::: DATA SUPPLIED :::

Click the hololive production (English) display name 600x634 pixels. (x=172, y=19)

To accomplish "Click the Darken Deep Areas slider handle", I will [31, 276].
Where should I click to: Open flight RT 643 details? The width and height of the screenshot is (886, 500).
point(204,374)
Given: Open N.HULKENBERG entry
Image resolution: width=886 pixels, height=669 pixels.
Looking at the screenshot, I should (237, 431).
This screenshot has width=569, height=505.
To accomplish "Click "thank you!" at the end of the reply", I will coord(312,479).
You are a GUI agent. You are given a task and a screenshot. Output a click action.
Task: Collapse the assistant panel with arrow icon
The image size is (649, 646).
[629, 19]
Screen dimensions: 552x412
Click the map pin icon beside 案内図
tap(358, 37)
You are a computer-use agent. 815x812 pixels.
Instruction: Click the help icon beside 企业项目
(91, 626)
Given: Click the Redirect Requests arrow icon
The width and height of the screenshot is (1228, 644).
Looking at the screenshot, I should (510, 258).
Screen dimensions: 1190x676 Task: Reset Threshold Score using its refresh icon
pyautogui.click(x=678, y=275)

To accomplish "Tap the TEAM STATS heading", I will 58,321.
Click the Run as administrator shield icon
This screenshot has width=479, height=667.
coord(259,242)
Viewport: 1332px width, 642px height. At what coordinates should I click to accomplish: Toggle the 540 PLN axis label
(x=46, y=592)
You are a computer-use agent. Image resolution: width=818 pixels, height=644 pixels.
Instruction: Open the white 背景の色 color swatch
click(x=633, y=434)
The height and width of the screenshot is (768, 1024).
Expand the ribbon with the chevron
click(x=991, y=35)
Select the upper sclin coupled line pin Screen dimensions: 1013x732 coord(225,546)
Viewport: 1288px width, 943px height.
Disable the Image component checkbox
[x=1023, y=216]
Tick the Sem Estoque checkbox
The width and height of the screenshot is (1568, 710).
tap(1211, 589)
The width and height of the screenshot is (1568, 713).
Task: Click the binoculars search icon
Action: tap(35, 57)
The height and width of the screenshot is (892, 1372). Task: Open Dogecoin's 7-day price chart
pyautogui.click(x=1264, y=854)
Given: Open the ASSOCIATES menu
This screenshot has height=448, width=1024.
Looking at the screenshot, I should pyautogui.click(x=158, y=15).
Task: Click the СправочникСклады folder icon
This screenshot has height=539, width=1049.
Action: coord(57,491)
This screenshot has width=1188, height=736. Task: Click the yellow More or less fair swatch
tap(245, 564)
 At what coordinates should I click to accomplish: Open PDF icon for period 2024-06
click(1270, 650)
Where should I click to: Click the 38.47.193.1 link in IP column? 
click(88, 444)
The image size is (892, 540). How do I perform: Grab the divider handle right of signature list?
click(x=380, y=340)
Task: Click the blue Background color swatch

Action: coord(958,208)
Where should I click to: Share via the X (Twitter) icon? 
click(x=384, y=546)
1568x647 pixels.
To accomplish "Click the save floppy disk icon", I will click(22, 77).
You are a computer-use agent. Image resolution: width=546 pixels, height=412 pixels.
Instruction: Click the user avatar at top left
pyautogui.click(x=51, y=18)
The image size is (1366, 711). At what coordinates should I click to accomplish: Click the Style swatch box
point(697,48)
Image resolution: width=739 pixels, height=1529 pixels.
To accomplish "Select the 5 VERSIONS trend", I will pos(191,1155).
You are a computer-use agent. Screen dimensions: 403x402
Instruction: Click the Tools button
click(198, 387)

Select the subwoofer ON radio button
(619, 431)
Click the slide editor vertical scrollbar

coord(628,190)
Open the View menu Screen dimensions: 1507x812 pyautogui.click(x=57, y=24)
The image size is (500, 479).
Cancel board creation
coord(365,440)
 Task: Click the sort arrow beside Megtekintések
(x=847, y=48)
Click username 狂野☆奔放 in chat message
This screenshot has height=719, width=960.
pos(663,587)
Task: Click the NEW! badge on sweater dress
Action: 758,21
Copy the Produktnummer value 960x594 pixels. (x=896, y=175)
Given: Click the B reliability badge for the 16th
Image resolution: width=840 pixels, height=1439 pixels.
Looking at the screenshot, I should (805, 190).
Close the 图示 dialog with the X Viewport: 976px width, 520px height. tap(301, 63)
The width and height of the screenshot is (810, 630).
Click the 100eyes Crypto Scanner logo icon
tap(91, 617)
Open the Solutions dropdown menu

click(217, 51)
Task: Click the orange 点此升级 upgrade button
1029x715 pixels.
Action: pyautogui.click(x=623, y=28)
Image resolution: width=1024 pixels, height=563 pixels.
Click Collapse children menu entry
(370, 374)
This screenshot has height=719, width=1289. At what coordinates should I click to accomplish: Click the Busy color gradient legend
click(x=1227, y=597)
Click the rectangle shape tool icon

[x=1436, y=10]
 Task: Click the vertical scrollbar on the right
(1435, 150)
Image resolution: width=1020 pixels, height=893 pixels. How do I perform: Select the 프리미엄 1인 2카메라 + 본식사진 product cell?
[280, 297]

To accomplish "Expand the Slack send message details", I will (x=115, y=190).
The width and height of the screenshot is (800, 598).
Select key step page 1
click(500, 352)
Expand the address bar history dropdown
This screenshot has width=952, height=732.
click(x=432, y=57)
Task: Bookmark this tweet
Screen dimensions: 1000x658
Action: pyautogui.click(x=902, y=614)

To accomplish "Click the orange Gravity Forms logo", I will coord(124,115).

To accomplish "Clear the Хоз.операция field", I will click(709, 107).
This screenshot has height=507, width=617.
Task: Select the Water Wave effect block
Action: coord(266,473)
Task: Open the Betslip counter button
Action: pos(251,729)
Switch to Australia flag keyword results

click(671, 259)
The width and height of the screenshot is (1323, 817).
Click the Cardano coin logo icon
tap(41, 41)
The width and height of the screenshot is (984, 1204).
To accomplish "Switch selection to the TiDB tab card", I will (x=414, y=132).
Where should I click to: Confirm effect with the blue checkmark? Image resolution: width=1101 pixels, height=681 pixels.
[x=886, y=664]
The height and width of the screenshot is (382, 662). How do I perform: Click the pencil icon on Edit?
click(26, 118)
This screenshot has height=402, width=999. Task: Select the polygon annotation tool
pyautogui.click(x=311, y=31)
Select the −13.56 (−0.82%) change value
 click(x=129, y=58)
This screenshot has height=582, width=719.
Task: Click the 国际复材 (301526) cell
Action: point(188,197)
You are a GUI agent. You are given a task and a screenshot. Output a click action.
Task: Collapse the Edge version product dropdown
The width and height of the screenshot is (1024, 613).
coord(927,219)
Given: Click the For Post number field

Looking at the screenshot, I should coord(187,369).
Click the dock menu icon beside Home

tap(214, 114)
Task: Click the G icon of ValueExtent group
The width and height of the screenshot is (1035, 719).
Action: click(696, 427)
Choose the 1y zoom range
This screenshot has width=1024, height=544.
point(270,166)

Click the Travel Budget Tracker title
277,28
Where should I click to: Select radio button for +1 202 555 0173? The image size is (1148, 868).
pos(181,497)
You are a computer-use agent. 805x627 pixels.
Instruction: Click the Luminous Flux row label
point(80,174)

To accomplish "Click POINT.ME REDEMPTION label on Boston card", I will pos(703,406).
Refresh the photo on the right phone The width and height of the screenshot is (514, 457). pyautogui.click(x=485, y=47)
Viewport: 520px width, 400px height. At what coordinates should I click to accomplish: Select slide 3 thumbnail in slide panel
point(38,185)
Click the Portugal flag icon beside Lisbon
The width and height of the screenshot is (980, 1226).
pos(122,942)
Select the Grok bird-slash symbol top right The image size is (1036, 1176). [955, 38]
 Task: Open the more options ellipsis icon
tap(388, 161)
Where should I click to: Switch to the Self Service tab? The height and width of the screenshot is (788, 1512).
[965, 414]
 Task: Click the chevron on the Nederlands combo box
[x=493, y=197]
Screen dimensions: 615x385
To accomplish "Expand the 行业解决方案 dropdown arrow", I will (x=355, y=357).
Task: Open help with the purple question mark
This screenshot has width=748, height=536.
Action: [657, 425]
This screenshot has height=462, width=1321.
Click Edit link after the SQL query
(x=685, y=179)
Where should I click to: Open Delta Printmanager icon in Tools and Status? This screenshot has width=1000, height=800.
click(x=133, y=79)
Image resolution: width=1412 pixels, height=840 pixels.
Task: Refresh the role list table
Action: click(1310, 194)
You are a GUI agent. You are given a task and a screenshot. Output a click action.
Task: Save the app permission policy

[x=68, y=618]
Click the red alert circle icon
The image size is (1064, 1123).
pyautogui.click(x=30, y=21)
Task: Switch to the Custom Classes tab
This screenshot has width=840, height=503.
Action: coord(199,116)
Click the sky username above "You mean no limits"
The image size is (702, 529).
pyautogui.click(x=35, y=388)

:::

● ABOUT THIS EXERCISE:
Only a number should be given in reply: how many lines in the entries above hold "orange".

● FINISHED EXERCISE:
2